One of the best friends that Cultures in Harmony projects has given me, Ebere Valentine, passed away of kidney failure in Nigeria on November 5, 2020. Ebere, trained as a minister in his native Nigeria, was living in Cameroon when he contacted me in 2008 after hearing a podcast about Cultures in Harmony. At the time, he was President of the Nigerian Union (the community of Nigerians living in Cameroon) and President of the Cameroon Nigeria Youth Movement. He wanted to work together.
In 2009, and again in 2013, we sent groups of musicians to work with the Cameroon Nigeria Youth Movement. We played concerts in orphanages, prisons, and a home for lepers. He credited us with catalyzing major increases in his organization’s membership related to each project.
He was one of those rare people on whom the entire structure of civil society seems to be based. To gain support for our work in Cameroon, he would take us to meet traditional kings, tire resale shop owners, TV stations, and police officers. He brought together an extraordinary variety of musicians and community activists from Cameroon and Nigeria to be involved in the projects.

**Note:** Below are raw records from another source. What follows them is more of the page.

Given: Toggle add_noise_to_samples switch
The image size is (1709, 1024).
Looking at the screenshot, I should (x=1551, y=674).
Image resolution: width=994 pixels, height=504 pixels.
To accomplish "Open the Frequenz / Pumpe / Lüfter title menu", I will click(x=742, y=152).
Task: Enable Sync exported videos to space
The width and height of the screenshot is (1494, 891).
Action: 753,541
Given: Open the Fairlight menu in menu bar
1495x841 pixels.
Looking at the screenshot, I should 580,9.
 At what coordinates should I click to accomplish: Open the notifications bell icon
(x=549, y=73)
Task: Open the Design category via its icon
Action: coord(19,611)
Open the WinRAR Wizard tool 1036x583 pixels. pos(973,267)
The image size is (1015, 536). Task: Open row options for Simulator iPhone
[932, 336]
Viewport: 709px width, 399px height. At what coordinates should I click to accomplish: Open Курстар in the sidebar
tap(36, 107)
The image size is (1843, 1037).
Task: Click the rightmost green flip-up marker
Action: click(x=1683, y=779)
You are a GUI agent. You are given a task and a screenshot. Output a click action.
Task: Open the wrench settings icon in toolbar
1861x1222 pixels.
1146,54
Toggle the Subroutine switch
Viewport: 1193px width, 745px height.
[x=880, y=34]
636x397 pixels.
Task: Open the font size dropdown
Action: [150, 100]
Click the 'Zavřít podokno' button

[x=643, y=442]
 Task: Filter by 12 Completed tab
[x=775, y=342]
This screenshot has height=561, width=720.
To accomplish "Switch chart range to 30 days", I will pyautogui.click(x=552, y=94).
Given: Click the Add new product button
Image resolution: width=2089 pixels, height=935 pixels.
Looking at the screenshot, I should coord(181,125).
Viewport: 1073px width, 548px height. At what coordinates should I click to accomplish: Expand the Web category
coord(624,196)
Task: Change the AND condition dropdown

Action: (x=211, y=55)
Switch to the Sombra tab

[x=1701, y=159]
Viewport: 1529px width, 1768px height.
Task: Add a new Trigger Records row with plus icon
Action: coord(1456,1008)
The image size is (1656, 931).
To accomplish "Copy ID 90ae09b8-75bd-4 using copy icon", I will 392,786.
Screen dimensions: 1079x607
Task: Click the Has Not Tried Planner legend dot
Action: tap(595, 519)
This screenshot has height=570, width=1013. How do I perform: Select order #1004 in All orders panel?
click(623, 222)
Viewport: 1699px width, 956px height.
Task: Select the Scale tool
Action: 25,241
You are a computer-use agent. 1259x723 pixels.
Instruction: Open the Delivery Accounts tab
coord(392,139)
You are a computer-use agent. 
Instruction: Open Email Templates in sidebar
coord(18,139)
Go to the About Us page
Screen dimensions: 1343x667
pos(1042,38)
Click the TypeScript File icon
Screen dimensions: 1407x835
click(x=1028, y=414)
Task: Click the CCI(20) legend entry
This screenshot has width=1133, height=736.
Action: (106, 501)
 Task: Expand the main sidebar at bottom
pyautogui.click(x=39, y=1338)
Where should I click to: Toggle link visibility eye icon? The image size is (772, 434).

I regret not doing more to ensure that we could go back to Cameroon. One of the bittersweet aspects of forging friendships in a variety of countries is how hard it is to sustain them, even before the pandemic hit. Throughout his life, Ebere did God’s workâand I say that as an agnostic. He actively promoted unity among Nigerian expatriates in Cameroon, between Cameroonians and Nigerians, between Africans and Americans. He believed that orphans, lepers, and prisoners also deserved access to culture. He could pivot from showing deference to kings, to playing with little kids. It was an honor to share a planet with such a man, and a greater honor to have worked so intensely with him on those projects.